Autorin: Annemarie Golser, Redaktion terzMagazin

Annemarie Golser

Es gab eine Zeit vor der Kreditkarte. Man bezahlte mit Banknoten und Münzen. Schon ein Fünfrappenstück wurde geschätzt. Jedenfalls von uns Kindern, die wir damals doch immer wieder auf der Strasse etwas Glänzendes fanden. Etwa beim Viehmarkt, vor der Post oder der Bank. Eine Frankenmünze war eine Sensation, wurde sofort behändigt – und kein Gedanke an den Verlierer verschwendet.

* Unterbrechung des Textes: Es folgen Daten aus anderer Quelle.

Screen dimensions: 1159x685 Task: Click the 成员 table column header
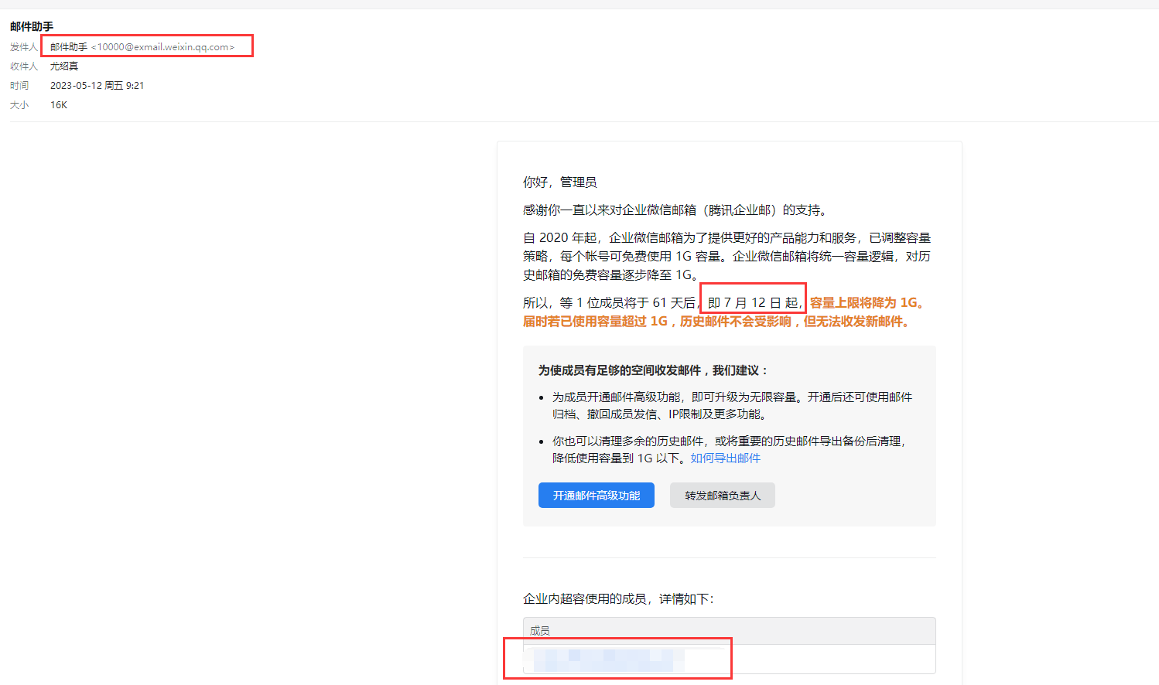tap(540, 631)
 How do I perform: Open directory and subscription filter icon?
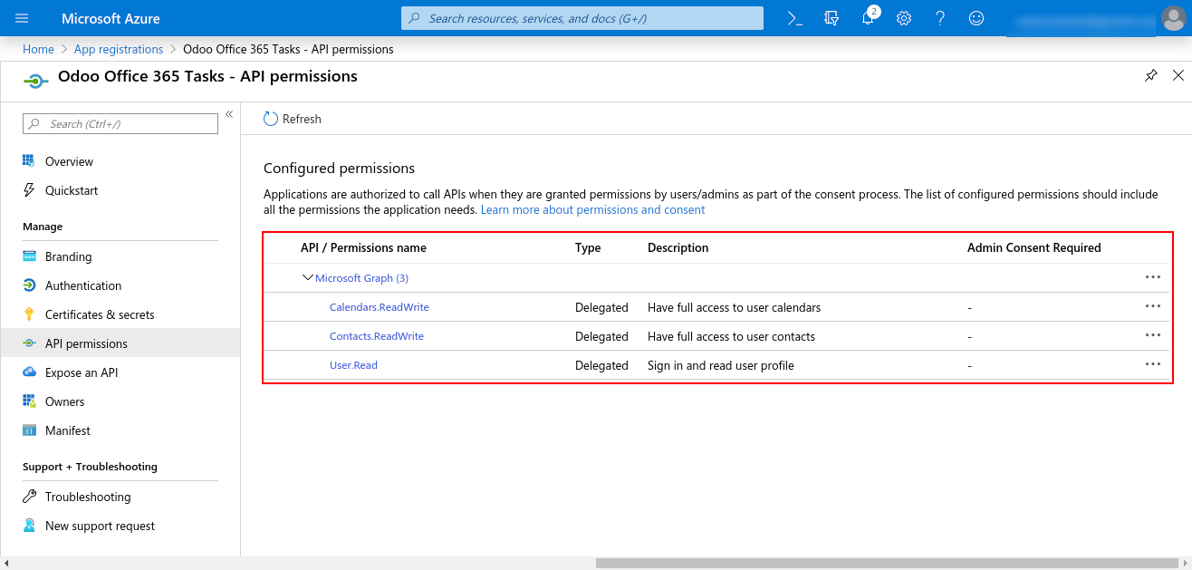[832, 18]
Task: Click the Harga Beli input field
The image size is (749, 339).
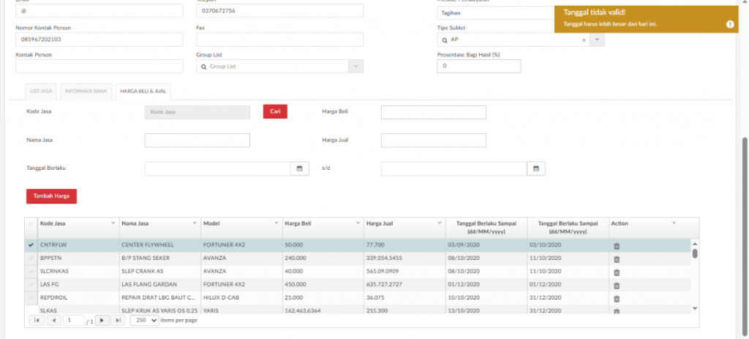Action: coord(433,112)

Mit einem Taktfahrplan von fünfzehn Minuten hetzt niemand mehr auf den Bahnhof. Auch hier keine Regel ohne Ausnahme. Unser Vorortszug, der Farbe wegen liebevoll Mandarinli genannt, steht zur Abfahrt bereit. Der Reiz ist da, in letzter Minute noch aufzuspringen. Zufrieden über die gewonnene Zeit sitze ich entspannt da. Plötzlich dämmert mir, dass ich vergessen habe, meine Mehrfahrtenkarte abzustempeln. Nervenflattern während der nächsten zwanzig Minuten auf der Fahrt in die Hauptstadt. Kann es sein, dass ausgerechnet heute eine der eher seltenen Kontrollen stattfindet? Bei jeder Haltestelle mustere ich die Eintretenden besorgt nach Uniformen. Das Nötli für die Busse würde schmerzen. Peinlich auch die Blicke der Mitreisenden. Am Ziel dann die Erlösung und auch ein wenig die Genugtuung über diese Gratisfahrt.

Unsere Gemeindeverwaltung kündigt einen Wechsel im Abfallsystem an. Die gebührenpflichtigen Kehrichtsäcke wechseln von schwarz auf weiss. Haben doch immer wieder ein paar besonders schlaue Mitbürger die billigen schwarzen Säcke des Grossverteilers unter die offiziellen gemischt. Mit dieser Schummelei ist es jetzt vorbei. Weiss ist die Unschuld und schwarz die Sünde.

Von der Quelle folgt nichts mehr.